ASSIGNMENT ▸
The data beneath this task has to be reprinted character for character.

** Opening DATA PROVIDED block **

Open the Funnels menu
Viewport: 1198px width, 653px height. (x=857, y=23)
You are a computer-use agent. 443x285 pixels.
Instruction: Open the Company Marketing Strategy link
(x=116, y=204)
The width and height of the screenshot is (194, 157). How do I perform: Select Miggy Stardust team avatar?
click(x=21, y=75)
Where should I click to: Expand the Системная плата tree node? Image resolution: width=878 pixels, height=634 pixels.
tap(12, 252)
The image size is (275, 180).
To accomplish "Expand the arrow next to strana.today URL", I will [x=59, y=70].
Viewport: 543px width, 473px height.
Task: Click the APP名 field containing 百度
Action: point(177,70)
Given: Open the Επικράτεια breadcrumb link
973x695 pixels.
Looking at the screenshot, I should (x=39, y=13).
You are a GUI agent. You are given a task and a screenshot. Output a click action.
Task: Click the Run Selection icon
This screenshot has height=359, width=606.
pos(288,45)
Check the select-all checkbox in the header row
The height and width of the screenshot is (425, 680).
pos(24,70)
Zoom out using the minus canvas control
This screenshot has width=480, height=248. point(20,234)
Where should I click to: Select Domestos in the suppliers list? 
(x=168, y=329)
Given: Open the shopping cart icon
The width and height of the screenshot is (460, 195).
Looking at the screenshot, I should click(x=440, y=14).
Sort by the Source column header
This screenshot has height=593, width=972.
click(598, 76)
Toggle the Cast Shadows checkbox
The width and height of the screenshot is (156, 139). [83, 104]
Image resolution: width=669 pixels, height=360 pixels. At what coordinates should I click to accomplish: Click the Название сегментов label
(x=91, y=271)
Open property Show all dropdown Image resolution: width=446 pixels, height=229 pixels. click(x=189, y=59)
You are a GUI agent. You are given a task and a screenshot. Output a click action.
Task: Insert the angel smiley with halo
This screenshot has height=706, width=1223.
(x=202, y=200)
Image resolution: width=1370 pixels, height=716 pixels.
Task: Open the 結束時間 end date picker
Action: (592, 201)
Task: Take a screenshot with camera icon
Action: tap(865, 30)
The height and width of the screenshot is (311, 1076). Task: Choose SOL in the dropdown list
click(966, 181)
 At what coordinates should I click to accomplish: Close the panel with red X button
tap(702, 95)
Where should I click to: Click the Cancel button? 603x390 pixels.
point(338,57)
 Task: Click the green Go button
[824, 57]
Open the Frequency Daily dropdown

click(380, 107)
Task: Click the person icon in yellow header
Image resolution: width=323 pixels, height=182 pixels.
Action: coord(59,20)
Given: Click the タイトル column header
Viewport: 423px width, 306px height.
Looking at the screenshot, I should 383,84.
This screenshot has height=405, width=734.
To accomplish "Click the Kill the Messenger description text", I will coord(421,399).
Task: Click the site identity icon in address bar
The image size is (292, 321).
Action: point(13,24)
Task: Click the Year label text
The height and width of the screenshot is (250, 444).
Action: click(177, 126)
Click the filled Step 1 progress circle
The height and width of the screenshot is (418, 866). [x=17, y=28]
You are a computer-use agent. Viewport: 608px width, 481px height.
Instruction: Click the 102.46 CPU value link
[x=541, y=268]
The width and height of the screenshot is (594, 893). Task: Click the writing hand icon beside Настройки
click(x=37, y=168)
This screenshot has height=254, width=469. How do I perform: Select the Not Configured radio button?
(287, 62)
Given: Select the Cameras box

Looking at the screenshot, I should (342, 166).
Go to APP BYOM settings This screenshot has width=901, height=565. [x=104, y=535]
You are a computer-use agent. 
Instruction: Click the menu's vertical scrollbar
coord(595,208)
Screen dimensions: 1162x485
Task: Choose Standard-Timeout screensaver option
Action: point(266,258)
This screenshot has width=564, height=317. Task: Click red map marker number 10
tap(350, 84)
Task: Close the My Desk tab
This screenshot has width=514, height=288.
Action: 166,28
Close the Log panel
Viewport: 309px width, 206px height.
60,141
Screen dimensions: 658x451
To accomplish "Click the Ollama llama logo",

** Closing DATA PROVIDED block **

SOLUTION FOR THIS TASK ▸
Open the Funnels menu
Viewport: 1198px width, 653px height. (x=857, y=23)
You are a computer-use agent. 443x285 pixels.
Instruction: Open the Company Marketing Strategy link
(x=116, y=204)
The width and height of the screenshot is (194, 157). How do I perform: Select Miggy Stardust team avatar?
click(x=21, y=75)
Where should I click to: Expand the Системная плата tree node? Image resolution: width=878 pixels, height=634 pixels.
tap(12, 252)
The image size is (275, 180).
To accomplish "Expand the arrow next to strana.today URL", I will [x=59, y=70].
Viewport: 543px width, 473px height.
Task: Click the APP名 field containing 百度
Action: point(177,70)
Given: Open the Επικράτεια breadcrumb link
973x695 pixels.
Looking at the screenshot, I should (x=39, y=13).
You are a GUI agent. You are given a task and a screenshot. Output a click action.
Task: Click the Run Selection icon
This screenshot has height=359, width=606.
pos(288,45)
Check the select-all checkbox in the header row
The height and width of the screenshot is (425, 680).
pos(24,70)
Zoom out using the minus canvas control
This screenshot has width=480, height=248. point(20,234)
Where should I click to: Select Domestos in the suppliers list? 
(x=168, y=329)
Given: Open the shopping cart icon
The width and height of the screenshot is (460, 195).
Looking at the screenshot, I should click(x=440, y=14).
Sort by the Source column header
This screenshot has height=593, width=972.
click(598, 76)
Toggle the Cast Shadows checkbox
The width and height of the screenshot is (156, 139). [83, 104]
Image resolution: width=669 pixels, height=360 pixels. At what coordinates should I click to accomplish: Click the Название сегментов label
(x=91, y=271)
Open property Show all dropdown Image resolution: width=446 pixels, height=229 pixels. click(x=189, y=59)
You are a GUI agent. You are given a task and a screenshot. Output a click action.
Task: Insert the angel smiley with halo
This screenshot has height=706, width=1223.
(x=202, y=200)
Image resolution: width=1370 pixels, height=716 pixels.
Task: Open the 結束時間 end date picker
Action: (592, 201)
Task: Take a screenshot with camera icon
Action: tap(865, 30)
The height and width of the screenshot is (311, 1076). Task: Choose SOL in the dropdown list
click(966, 181)
 At what coordinates should I click to accomplish: Close the panel with red X button
tap(702, 95)
Where should I click to: Click the Cancel button? 603x390 pixels.
point(338,57)
 Task: Click the green Go button
[824, 57]
Open the Frequency Daily dropdown

click(380, 107)
Task: Click the person icon in yellow header
Image resolution: width=323 pixels, height=182 pixels.
Action: coord(59,20)
Given: Click the タイトル column header
Viewport: 423px width, 306px height.
Looking at the screenshot, I should 383,84.
This screenshot has height=405, width=734.
To accomplish "Click the Kill the Messenger description text", I will coord(421,399).
Task: Click the site identity icon in address bar
The image size is (292, 321).
Action: point(13,24)
Task: Click the Year label text
The height and width of the screenshot is (250, 444).
Action: click(177, 126)
Click the filled Step 1 progress circle
The height and width of the screenshot is (418, 866). [x=17, y=28]
You are a computer-use agent. Viewport: 608px width, 481px height.
Instruction: Click the 102.46 CPU value link
[x=541, y=268]
The width and height of the screenshot is (594, 893). Task: Click the writing hand icon beside Настройки
click(x=37, y=168)
This screenshot has height=254, width=469. How do I perform: Select the Not Configured radio button?
(287, 62)
Given: Select the Cameras box

Looking at the screenshot, I should (342, 166).
Go to APP BYOM settings This screenshot has width=901, height=565. [x=104, y=535]
You are a computer-use agent. 
Instruction: Click the menu's vertical scrollbar
coord(595,208)
Screen dimensions: 1162x485
Task: Choose Standard-Timeout screensaver option
Action: point(266,258)
This screenshot has width=564, height=317. Task: Click red map marker number 10
tap(350, 84)
Task: Close the My Desk tab
This screenshot has width=514, height=288.
Action: 166,28
Close the Log panel
Viewport: 309px width, 206px height.
60,141
Screen dimensions: 658x451
To accomplish "Click the Ollama llama logo",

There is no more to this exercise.